Guest post By David Archibald
Our planet’s temperature peaked in 2016 and has been in a disciplined decline since. It is in a channel 0.5°C wide with a slope of -0.03°C per annum. The atmosphere had been warming at 0.013°C per annum according to Dr Roy Spencer’s work. If the established cooling trend continues it will only take another decade to get back to the temperatures of the early 1980s. With the cooling trend firmly established, the question is: Can the proximate cause be found in the solar record?

Figure 1: NCDC global temperature anomaly 1979 – 2021
From the mid-1980s the atmospheric temperature was in an uptrend channel 0.75°C wide with its boundaries shown by the purple lines. It was a disciplined uptrend with the lower bounding line being touched four times over 30 years. Similarly the current downtrend has its lower bound defined by four data points.

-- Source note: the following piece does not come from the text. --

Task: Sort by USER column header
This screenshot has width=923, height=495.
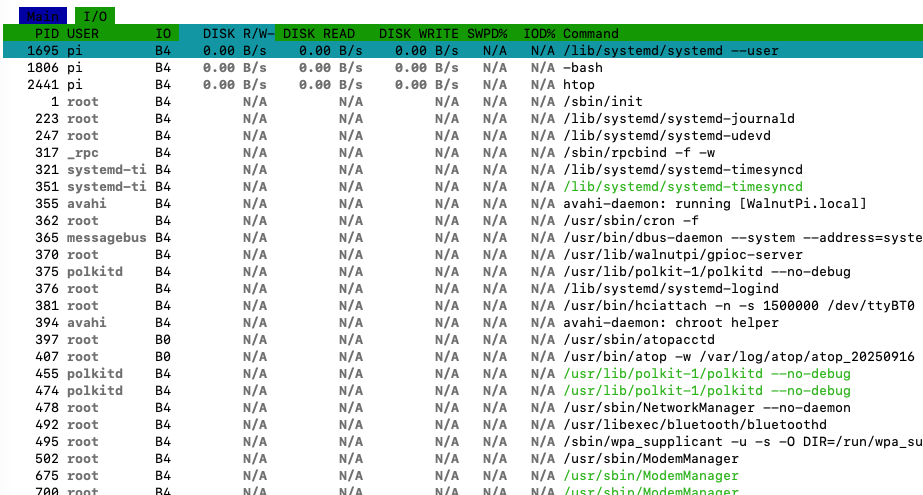Action: tap(83, 34)
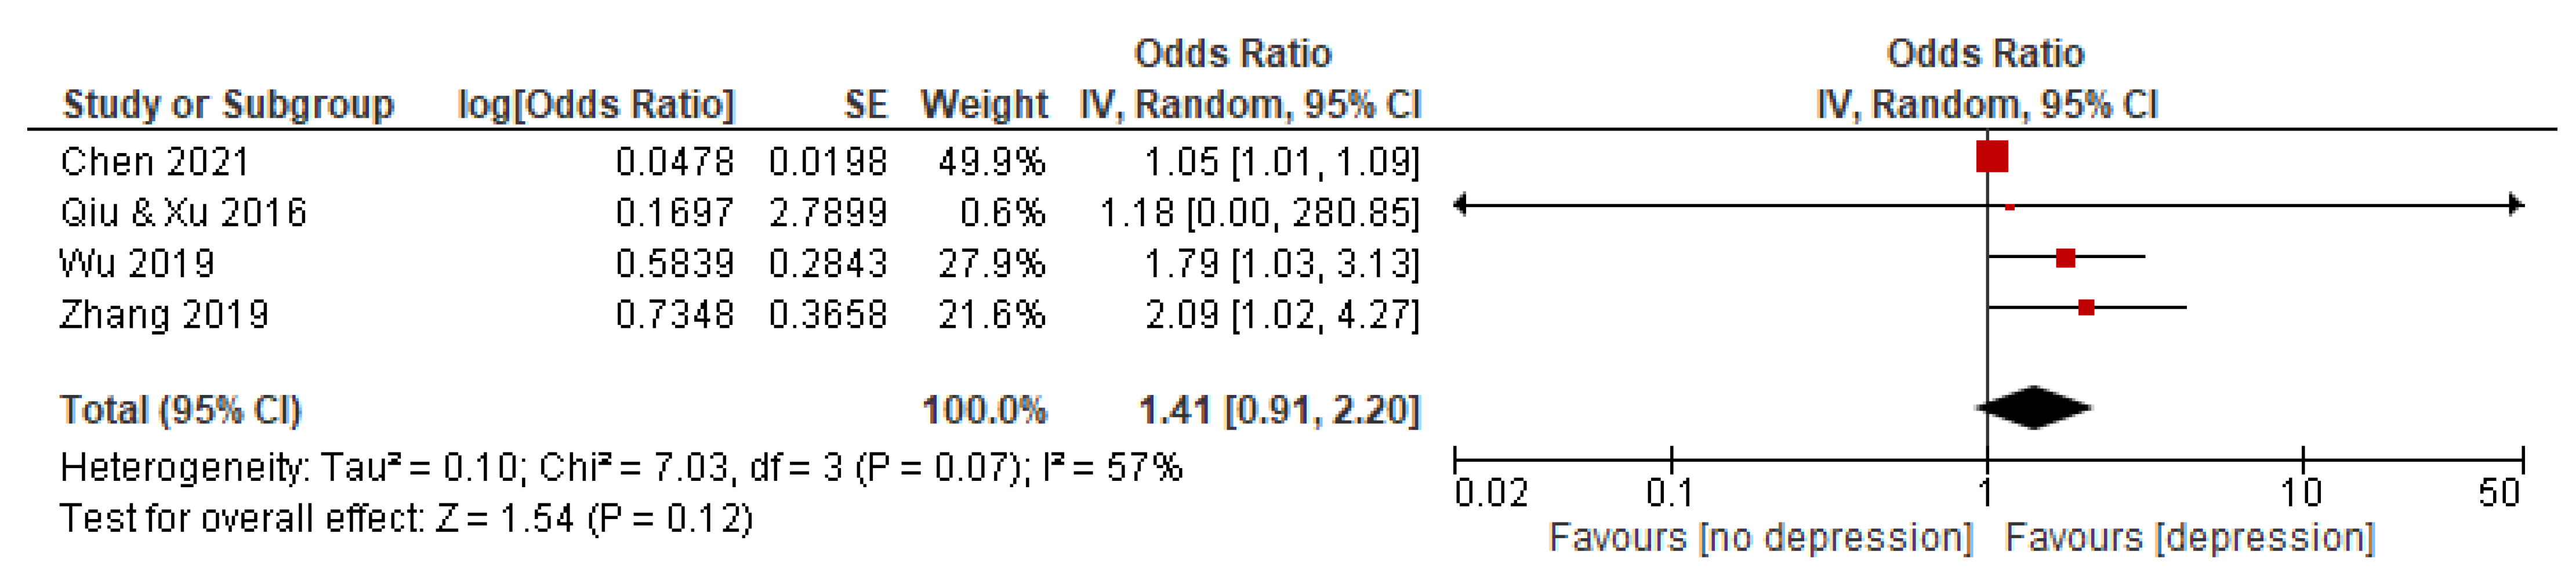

Figure 2: Jurisdictions that have declared a climate emergency
The darker shade of blue is at the national level. Most of Europe has declared a climate state of emergency which is fitting as a cold winter is forecast which will be accompanied by extortionate power prices and possible blackouts due to a lack of natural gas. The degenerate Europeans may find conditions challenging. The good thing about a climate emergency is that the language encompasses cooling as well as the much-feared warming so the climate emergencies don’t have to be lifted no matter how cold it gets.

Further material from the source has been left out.